I imagine the fact that there seems to be an image to the world that none of this was happening in your family makes you feel held to this like your not allowed to break ranks and say anything, but your a grown up now, you can say what you want. You are entitled to that OP. And you're parents can't do any of that shit to you now, they don't have control. You do.

Maybe turn off your phones tonight, lock the door and just do whatever relaxes you and cuddle with your dp. You will come through this and learn ways of managing your feelings that will really change things for yourself. 💐💐💐

Flisspaps · 05/07/2016 20:48

I got as far as this line and my answer was a resounding YES to your opening question:

"My Dad has always been pretty violent"

Sad
ShadowsCollideWithKittens · 05/07/2016 21:03

It's a bit daft, isn't it, Fliss. I've volunteered in a women's refuge, I know all about the cycle of abuse. I've helped women set up new homes when they escaped. But it still didn't register with me that I grew up in an abusive household. Maybe it's self preservation. That I didn't allow myself to believe it, wanting to preserve the 'happy families' myth. Maybe it's harder to see when you're inside the situation.

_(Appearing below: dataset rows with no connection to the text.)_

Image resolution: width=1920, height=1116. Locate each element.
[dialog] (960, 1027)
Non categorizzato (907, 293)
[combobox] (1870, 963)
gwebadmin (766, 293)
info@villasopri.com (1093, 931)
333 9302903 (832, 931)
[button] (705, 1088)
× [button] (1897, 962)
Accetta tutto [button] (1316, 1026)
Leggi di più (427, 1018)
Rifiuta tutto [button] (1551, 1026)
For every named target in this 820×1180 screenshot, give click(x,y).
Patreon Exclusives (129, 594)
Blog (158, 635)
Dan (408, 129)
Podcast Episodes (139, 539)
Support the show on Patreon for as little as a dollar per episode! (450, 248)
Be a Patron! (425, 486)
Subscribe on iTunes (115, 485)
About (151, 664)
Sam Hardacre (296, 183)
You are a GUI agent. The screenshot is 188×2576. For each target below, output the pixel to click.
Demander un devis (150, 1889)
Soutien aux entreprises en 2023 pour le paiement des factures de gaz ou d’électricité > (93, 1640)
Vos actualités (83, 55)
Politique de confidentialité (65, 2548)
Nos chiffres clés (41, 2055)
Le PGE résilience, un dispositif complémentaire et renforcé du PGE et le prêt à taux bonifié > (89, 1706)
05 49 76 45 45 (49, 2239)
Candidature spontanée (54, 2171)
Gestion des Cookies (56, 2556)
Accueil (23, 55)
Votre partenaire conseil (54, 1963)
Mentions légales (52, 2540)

I'm still questioning myself. Telling myself that it wasn't that bad, that my Mum getting a few wallops and me being made to hold out my hands to get smacked with a wooden spoon wasn't all that awful.

OP posts:
Dragongirl10 · 05/07/2016 22:49

Oh Shadows l am so sorry you were treated so badly as a child.....sadly it is impossible to bury this, thats why you were having panic attacks.

I have no words of wisdom just support and hand holding .

I am so glad you have your lovely Dp.